- **Work request**: In this exercise, copy exactly the lines from the one that contains "The height and" through the end of the entries below; pictures are not copied.

- **Record excerpts**:
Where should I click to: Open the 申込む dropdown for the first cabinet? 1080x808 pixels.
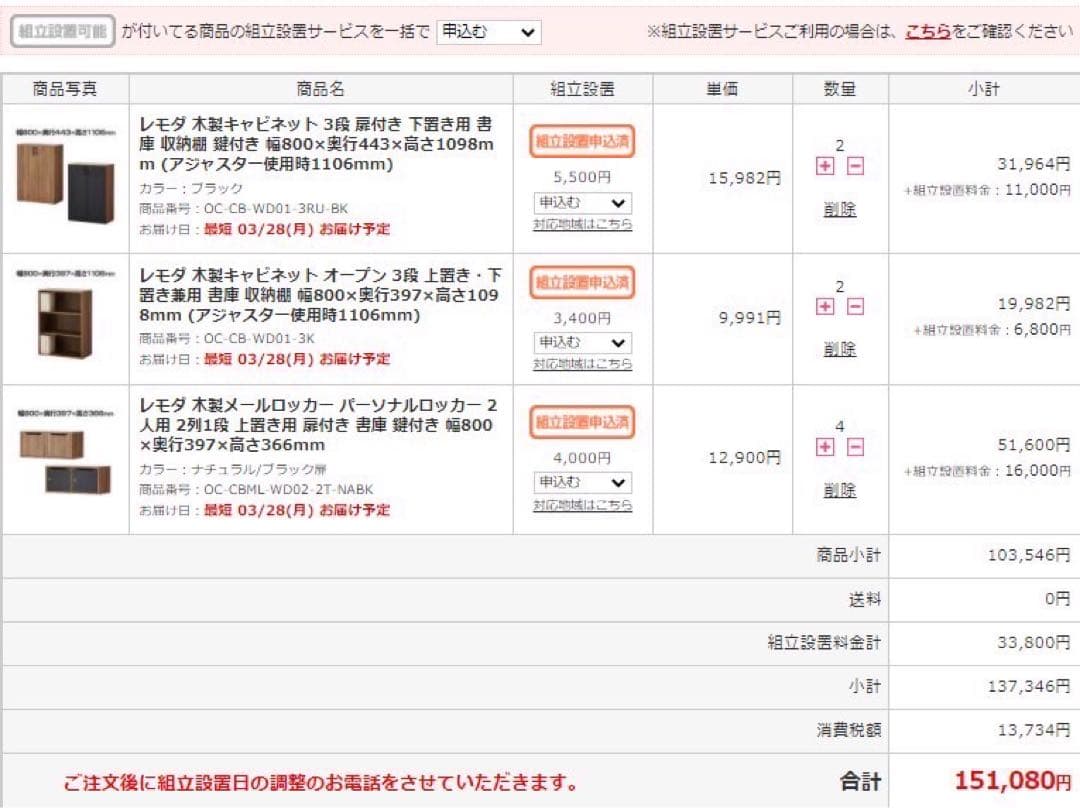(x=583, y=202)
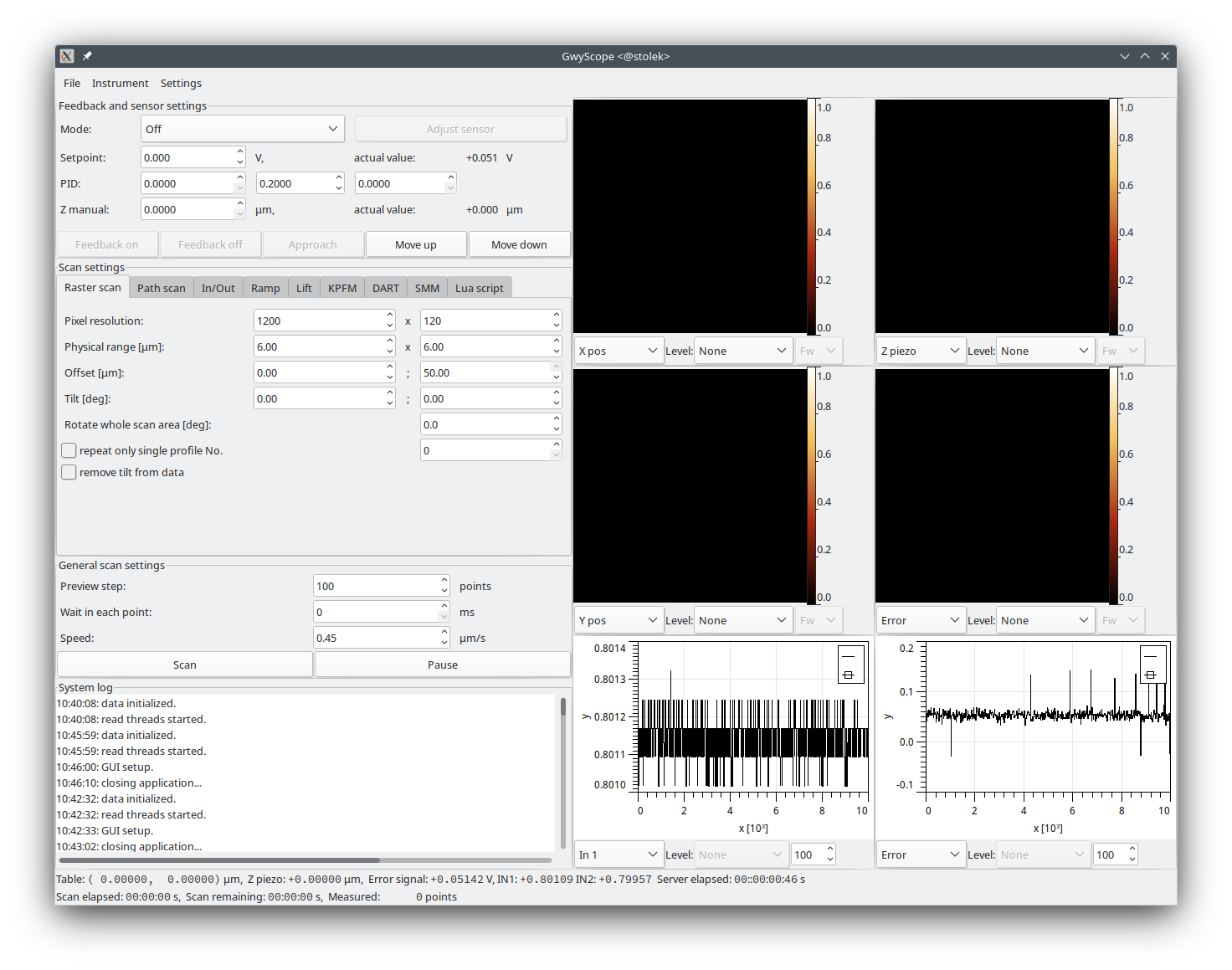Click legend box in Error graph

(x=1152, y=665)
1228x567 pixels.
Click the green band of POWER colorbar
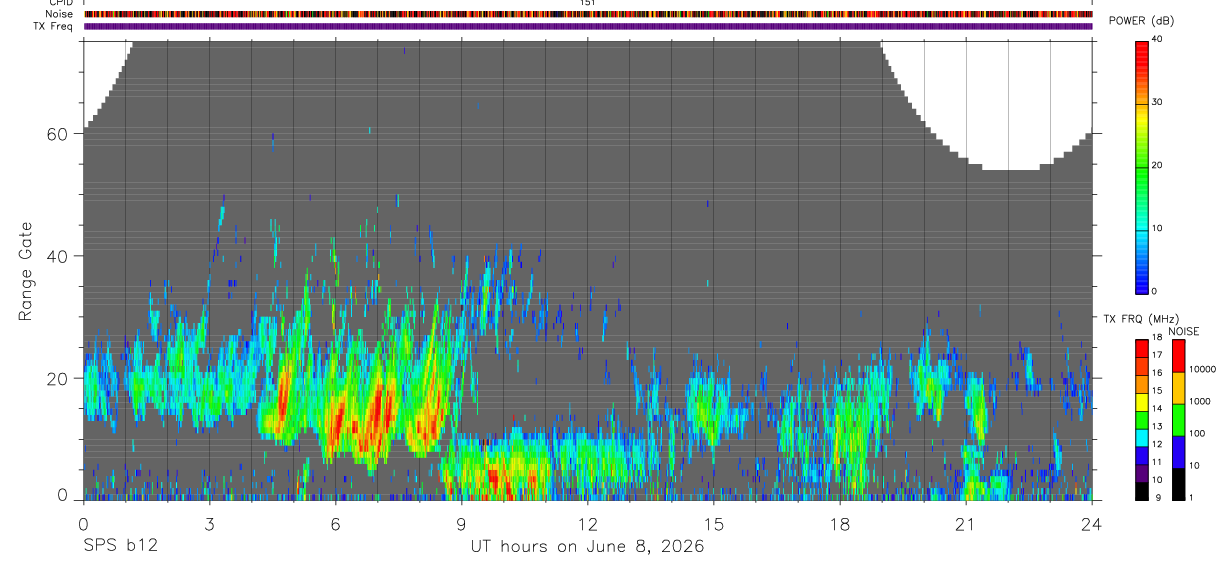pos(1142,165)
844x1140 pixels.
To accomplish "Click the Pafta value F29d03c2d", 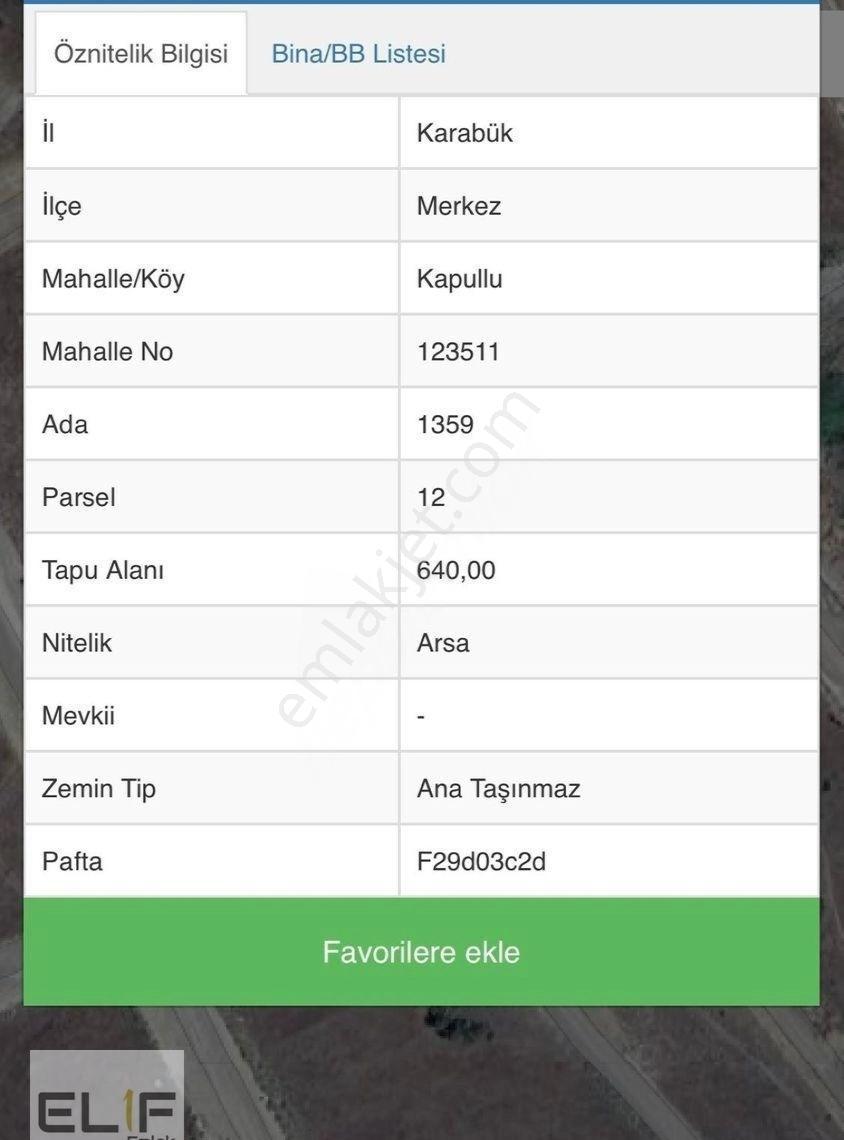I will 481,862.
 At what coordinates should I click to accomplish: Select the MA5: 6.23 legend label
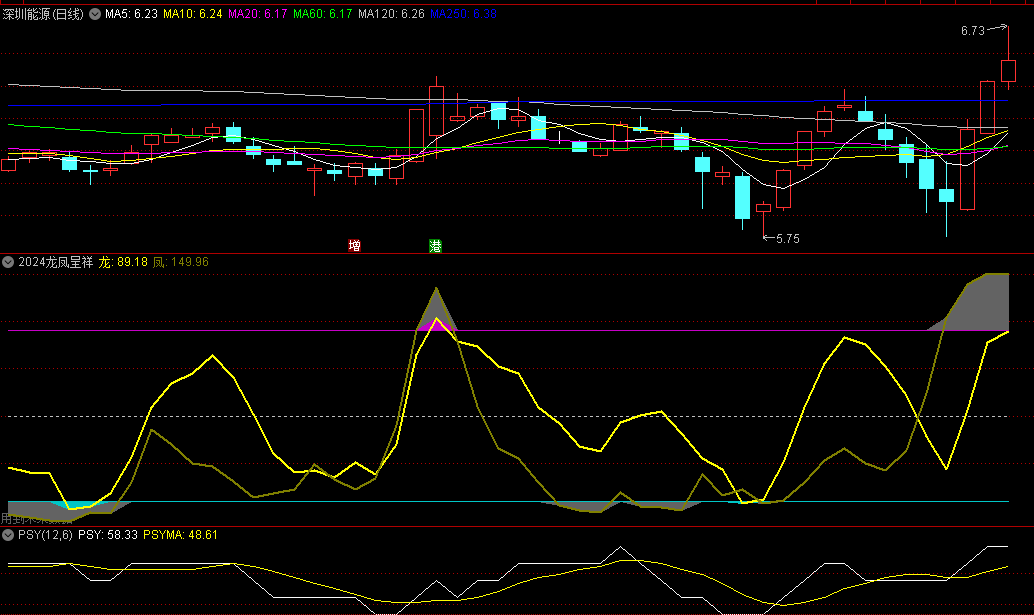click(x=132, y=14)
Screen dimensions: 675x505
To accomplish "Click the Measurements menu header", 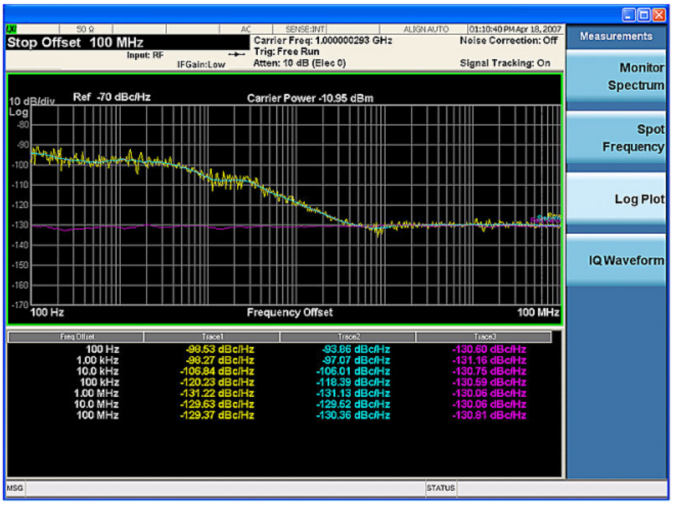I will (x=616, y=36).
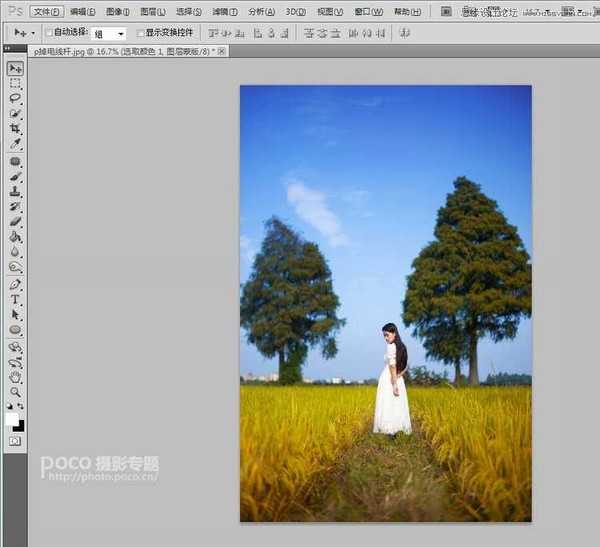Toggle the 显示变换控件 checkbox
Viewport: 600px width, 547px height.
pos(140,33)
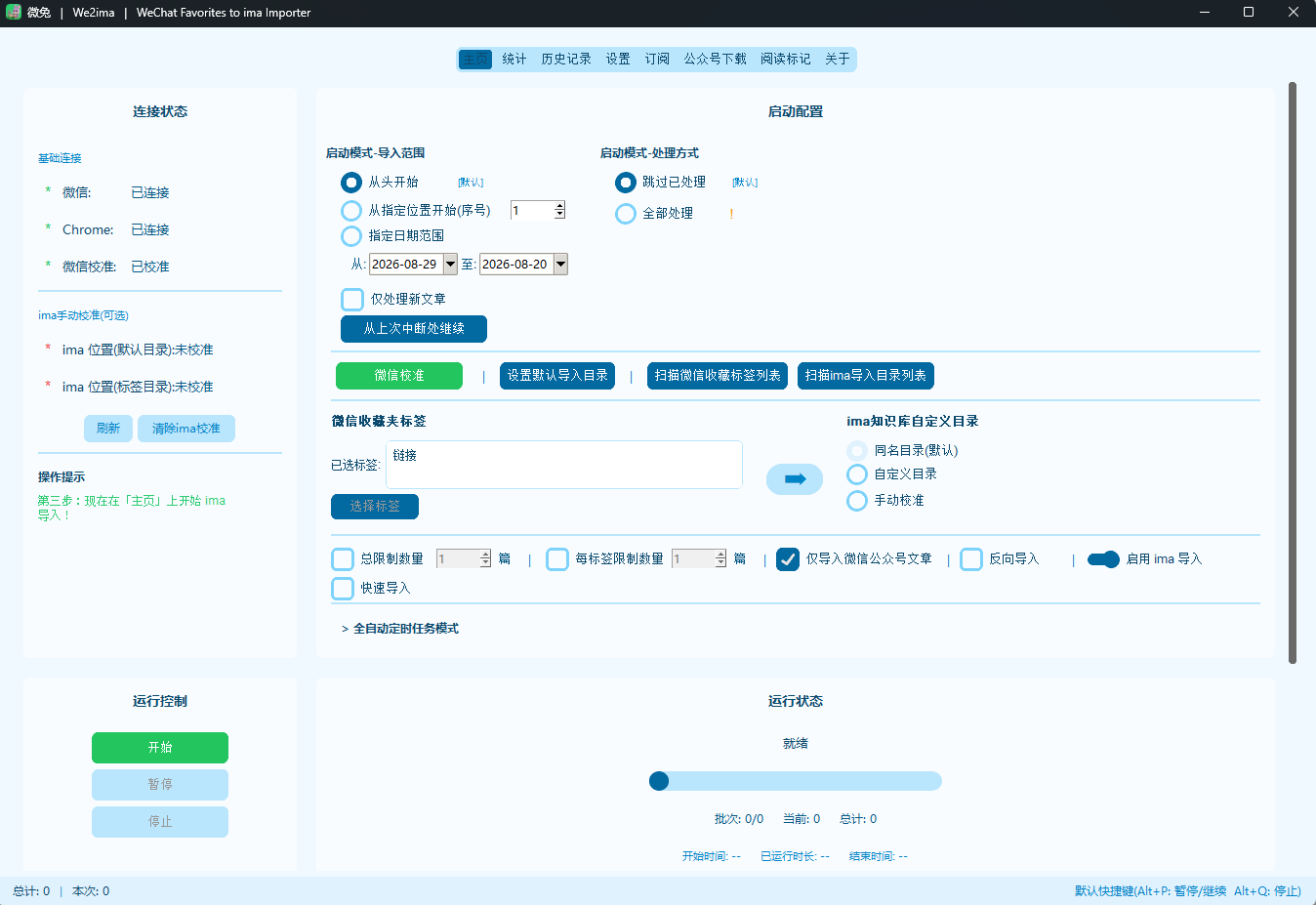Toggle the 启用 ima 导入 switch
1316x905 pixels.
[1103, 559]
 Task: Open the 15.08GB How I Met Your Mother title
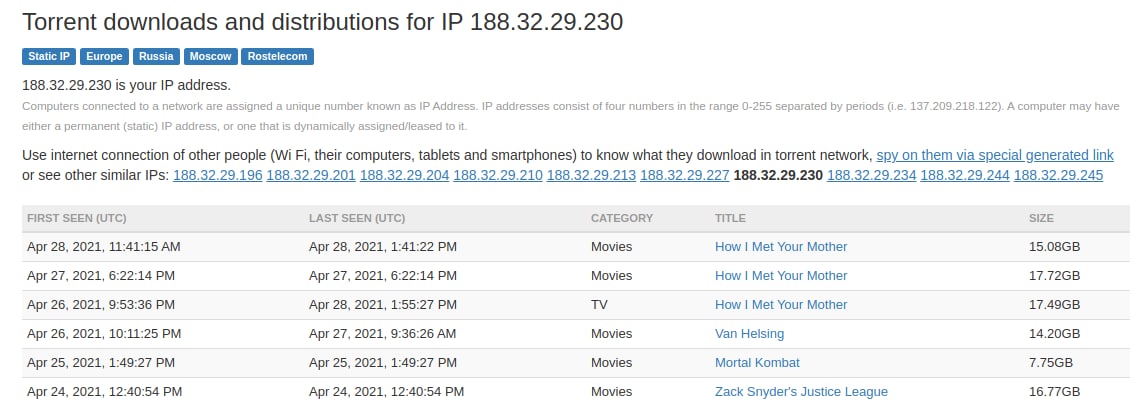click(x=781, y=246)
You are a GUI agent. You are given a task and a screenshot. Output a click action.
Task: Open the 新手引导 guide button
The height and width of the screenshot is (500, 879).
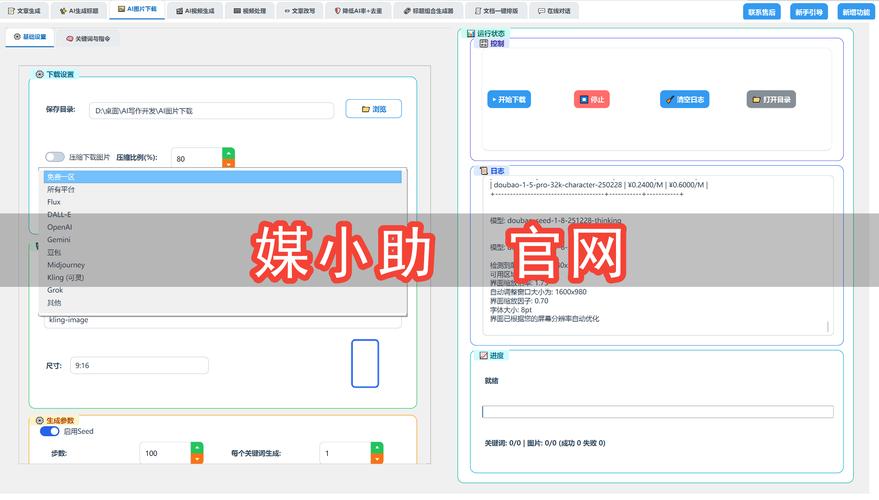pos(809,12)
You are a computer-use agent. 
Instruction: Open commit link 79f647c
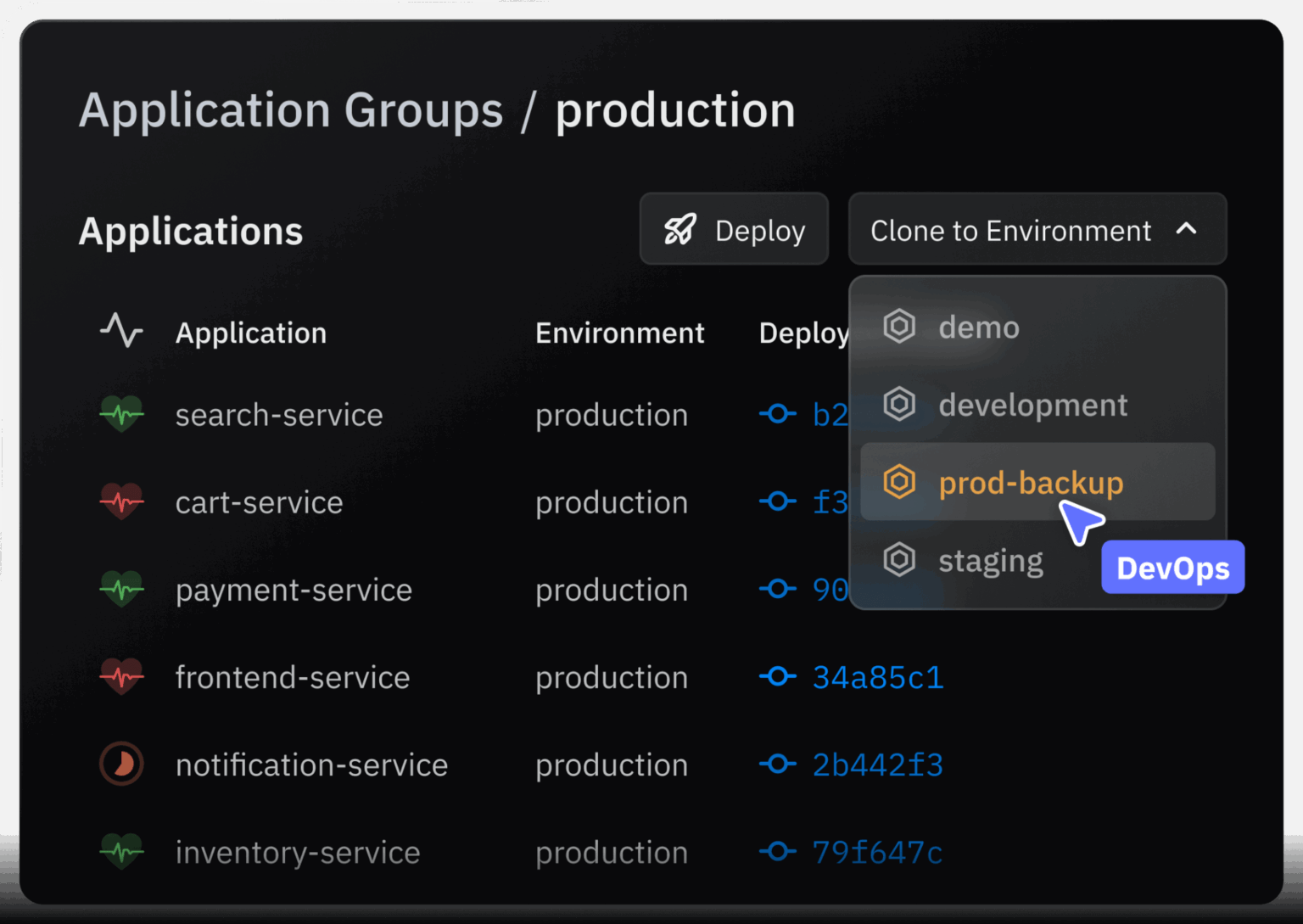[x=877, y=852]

- **Finished exercise**:
The height and width of the screenshot is (500, 879).
pos(809,12)
You are a computer-use agent. 
Instruction: Open commit link 79f647c
[x=877, y=852]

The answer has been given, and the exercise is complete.